§ Prompt
Among the lines below, count those with "Expand". Give the total alone.

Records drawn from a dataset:
====
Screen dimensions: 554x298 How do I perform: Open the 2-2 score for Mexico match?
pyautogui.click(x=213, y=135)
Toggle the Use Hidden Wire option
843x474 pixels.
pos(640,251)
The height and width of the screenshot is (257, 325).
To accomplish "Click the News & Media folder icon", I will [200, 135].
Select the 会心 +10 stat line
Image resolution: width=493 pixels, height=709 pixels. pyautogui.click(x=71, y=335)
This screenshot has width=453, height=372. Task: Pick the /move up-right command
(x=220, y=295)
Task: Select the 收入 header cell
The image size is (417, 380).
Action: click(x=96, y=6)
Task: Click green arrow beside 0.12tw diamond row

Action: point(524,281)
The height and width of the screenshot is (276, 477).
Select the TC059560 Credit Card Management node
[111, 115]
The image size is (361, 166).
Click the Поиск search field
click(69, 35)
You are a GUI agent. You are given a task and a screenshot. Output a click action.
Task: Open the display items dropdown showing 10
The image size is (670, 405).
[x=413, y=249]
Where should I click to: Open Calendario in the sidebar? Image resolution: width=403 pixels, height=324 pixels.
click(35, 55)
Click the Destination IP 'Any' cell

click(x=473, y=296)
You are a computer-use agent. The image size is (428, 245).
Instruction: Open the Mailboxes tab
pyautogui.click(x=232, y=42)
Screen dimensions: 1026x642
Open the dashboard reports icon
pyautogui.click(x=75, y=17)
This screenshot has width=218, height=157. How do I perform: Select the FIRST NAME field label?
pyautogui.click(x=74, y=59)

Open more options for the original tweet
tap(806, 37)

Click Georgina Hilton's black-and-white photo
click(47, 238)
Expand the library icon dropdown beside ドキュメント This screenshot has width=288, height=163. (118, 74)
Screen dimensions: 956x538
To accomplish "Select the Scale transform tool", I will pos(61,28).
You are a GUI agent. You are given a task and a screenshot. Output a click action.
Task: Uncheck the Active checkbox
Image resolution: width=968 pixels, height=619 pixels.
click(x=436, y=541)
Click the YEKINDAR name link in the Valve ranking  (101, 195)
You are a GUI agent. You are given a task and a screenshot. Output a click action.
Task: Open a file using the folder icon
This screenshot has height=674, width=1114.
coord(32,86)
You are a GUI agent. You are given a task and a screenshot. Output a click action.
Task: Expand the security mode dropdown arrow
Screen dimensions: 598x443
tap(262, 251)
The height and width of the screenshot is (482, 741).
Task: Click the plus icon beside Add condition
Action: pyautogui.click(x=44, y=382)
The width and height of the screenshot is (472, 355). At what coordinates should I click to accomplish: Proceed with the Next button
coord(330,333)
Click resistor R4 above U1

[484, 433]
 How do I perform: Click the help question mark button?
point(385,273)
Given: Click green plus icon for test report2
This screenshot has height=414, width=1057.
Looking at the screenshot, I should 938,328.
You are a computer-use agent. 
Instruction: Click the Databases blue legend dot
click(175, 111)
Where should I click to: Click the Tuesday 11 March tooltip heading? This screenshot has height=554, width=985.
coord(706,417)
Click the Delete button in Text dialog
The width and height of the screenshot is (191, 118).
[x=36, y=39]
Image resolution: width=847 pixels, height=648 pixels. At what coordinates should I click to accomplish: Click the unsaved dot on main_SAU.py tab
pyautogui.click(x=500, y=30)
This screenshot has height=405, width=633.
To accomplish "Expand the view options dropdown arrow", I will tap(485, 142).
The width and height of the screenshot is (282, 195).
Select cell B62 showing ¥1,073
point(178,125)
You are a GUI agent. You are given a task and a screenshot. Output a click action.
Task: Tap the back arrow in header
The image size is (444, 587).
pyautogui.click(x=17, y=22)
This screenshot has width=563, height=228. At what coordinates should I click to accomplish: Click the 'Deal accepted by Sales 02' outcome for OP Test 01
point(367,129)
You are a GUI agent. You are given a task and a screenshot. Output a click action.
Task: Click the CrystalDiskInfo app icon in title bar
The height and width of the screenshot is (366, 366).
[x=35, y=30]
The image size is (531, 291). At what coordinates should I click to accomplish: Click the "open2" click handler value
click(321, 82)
====
§ Exercise response
3